■ Problem details
Copy everything from "We have demonstrated" down to "a larger cohort." in the discussion of hemodynamic monitoring in cooled infants, changing "feasible" to "achievable".

**** Quoted passage

We illustrated that NICOM monitoring of infants with NE during TH and rewarming reflects expected hemodynamic changes during this process, adding further support to its reliability in this patient cohort. Left ventricular output is lower during hypothermia and increased during rewarming. This change appears to be driven by changes in heart rate which mirrored the increased CO rather than SV, which increased at a lower rate. There was a rise in SVR during cooling which decreased with rewarming. There was no change in mean BP during the study period. Hypothermia is associated with a reduction in metabolic demand and a resultant fall in CO (25). Adult human data and animal models of TH have previously demonstrated this rise in SVR following the lowering of body temperature (26, 27). The rise in SVR may be a contributing mechanism to the maintenance of cerebral perfusion in the cooled neonatal population (28). The early rise in SctO2 seen in our cohort occurring in conjunction with the rising SVR supports this theory. SctO2 remained elevated during rewarming despite a falling SVR. The increase in CO may have maintained cerebral perfusion.

We found that infants with evidence of brain injury seen on MRI had a higher SVR and a lower CO driven by a lower SV rather than heart rate (although none of those differences reached statistical significance, likely due to the small number of subjects). This finding suggests that the more severely affected infants may also have myocardial injury, with an inability to maintain adequate SV in the face of increasing afterload. This relationship warrants further study in a larger cohort to confirm those findings.

The effect of inotropes on the cardiovascular system during TH warrants further study. We found no demonstrable change in CO, mean BP or SVR following the introduction of inotropes in this population. The lack of change may highlight the lack of response to inotropes during TH (26), however, no meaningful conclusions can be drawn from this small sample size and the relatively diverse number of inotropes used in this study.

This study has several limitations: the relative small number of infants may have resulted in missing important differences in the measures between infants with and without brain injury. In addition, the relative delay in applying NICOM (done to facilitate obtaining consent) may have resulted in missing important hemodynamic changes during the early cooling phase. Although NICOM has been validated against echocardiography in neonates (16, 17), further work is required to assess its precision and its ability to detect important changes over time. Our study was not powered to assess the effect of other important factors such as sedation, inotrope use, and the presence of seizures on the hemodynamic status of those infants.

Conclusion

We have demonstrated that the assessment of the hemodynamic status of infants with NE undergoing TH in addition to cerebral perfusion in a continuous fashion is feasible and reflects the expected hemodynamic changes occurring as a result of TH and rewarming in infants with NE. Further studies are required to assess NICOM’s clinical applicability in this condition in a larger cohort.

********
**** The data

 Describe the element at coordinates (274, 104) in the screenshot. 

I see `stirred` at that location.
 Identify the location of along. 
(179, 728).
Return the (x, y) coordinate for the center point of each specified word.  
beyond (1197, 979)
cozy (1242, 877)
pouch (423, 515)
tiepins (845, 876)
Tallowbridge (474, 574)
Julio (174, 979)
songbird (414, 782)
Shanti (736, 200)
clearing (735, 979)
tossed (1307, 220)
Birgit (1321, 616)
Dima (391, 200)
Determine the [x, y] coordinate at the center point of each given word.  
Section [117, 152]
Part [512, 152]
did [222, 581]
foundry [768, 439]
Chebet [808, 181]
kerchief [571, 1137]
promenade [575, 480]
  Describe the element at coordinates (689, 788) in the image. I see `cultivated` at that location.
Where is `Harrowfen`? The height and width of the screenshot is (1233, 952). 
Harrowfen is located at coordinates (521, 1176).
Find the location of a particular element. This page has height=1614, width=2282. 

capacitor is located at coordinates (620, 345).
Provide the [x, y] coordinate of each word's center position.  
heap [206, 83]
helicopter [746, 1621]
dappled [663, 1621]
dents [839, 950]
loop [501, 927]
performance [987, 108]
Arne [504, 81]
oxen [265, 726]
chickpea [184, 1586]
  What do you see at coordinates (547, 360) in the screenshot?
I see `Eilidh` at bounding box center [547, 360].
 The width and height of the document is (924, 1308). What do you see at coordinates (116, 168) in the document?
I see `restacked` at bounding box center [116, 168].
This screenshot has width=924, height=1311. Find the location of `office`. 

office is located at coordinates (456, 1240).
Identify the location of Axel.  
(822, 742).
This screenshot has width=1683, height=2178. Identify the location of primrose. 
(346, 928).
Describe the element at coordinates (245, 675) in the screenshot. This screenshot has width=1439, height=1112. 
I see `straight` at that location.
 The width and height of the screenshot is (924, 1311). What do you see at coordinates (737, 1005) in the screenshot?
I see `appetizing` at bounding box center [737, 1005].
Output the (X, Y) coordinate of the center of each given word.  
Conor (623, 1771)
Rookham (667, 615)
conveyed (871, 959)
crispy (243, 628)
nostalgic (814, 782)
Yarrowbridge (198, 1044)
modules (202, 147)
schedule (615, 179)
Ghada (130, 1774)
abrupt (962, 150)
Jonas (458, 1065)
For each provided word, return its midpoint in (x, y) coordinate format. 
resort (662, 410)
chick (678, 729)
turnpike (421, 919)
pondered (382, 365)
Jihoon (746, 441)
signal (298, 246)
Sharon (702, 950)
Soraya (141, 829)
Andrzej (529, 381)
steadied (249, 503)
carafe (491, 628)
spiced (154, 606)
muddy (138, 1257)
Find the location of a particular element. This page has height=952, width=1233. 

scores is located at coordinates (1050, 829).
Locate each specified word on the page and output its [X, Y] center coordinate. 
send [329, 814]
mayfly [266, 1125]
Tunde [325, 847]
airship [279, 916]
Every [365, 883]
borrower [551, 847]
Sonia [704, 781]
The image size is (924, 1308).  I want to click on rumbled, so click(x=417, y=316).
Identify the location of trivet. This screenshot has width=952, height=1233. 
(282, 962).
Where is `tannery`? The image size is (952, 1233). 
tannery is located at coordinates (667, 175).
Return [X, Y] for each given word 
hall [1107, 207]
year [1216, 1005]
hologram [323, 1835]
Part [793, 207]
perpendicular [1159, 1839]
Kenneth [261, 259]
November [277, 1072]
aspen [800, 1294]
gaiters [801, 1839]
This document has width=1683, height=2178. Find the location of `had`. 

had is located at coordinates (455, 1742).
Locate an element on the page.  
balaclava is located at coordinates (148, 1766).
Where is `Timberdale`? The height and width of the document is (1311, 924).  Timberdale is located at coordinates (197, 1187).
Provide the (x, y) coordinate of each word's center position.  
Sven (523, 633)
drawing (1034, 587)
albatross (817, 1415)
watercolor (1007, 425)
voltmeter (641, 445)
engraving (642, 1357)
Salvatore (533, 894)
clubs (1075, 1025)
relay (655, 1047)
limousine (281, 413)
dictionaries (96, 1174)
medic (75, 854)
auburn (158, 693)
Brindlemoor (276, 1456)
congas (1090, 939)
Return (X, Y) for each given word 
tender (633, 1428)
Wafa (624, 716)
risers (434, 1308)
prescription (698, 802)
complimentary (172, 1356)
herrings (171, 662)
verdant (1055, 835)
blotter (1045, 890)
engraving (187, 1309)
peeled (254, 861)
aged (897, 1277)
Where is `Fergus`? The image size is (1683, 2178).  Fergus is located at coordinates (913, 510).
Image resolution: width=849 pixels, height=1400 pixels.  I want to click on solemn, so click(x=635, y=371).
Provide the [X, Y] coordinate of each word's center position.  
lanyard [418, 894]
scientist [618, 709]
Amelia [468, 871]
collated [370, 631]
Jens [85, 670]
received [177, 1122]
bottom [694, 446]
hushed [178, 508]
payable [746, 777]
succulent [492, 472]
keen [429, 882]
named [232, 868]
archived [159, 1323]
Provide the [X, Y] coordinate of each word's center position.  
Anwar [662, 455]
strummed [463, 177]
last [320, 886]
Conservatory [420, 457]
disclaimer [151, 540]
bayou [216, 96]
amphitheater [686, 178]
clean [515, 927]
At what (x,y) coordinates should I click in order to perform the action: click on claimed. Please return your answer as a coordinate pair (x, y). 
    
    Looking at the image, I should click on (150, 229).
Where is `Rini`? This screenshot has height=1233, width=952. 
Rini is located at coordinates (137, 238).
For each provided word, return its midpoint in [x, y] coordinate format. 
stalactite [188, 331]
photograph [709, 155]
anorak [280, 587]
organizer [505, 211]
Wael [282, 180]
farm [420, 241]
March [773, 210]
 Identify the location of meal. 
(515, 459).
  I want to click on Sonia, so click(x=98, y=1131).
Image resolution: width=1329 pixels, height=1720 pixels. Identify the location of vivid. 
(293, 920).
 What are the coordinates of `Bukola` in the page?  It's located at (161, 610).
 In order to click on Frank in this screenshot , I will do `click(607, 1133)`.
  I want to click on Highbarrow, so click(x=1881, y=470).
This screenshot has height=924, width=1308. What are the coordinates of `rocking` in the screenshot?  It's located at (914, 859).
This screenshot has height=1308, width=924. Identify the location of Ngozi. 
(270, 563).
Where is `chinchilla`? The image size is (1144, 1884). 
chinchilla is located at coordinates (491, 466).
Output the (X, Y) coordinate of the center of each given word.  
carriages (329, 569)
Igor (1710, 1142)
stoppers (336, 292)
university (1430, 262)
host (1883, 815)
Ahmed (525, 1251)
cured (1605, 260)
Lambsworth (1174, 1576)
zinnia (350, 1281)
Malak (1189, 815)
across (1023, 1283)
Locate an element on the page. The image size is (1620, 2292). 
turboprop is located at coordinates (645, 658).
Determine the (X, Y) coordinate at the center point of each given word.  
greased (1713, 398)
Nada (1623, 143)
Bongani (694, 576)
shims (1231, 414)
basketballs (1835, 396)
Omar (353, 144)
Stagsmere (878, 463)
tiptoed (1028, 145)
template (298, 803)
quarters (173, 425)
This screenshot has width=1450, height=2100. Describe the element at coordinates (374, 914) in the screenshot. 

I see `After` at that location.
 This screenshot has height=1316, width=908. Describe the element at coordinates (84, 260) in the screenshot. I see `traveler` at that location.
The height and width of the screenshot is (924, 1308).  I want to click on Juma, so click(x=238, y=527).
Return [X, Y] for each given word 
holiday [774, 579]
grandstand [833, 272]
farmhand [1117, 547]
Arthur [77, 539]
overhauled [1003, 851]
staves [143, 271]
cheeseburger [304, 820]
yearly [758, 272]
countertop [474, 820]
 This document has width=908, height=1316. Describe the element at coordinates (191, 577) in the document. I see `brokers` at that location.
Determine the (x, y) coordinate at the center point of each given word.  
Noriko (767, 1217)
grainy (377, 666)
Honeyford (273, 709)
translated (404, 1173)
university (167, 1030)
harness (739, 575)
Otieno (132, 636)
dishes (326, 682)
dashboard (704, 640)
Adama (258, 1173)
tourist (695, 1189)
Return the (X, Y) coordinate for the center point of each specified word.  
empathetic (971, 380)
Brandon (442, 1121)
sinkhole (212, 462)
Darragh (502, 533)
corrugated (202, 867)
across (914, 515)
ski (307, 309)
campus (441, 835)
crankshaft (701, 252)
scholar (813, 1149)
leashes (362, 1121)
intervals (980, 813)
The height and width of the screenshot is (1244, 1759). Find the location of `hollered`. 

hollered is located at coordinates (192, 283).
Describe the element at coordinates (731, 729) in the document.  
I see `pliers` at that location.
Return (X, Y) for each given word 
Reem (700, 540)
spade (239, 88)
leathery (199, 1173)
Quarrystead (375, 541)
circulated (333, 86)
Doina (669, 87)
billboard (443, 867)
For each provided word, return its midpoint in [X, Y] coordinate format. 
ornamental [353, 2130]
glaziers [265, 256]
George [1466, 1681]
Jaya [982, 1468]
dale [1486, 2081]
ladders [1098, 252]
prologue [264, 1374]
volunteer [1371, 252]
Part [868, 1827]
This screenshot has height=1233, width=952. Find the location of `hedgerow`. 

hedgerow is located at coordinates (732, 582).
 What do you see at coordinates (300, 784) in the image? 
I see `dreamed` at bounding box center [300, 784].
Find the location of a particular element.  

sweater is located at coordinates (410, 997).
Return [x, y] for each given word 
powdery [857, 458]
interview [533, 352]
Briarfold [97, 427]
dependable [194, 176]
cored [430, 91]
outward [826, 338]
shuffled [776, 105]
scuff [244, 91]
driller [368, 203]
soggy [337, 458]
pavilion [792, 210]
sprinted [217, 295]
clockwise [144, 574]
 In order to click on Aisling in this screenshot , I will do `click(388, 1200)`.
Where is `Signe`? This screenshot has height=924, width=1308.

********

■ Answer box
We have demonstrated that the assessment of the hemodynamic status of infants with NE undergoing TH in addition to cerebral perfusion in a continuous fashion is achievable and reflects the expected hemodynamic changes occurring as a result of TH and rewarming in infants with NE. Further studies are required to assess NICOM’s clinical applicability in this condition in a larger cohort.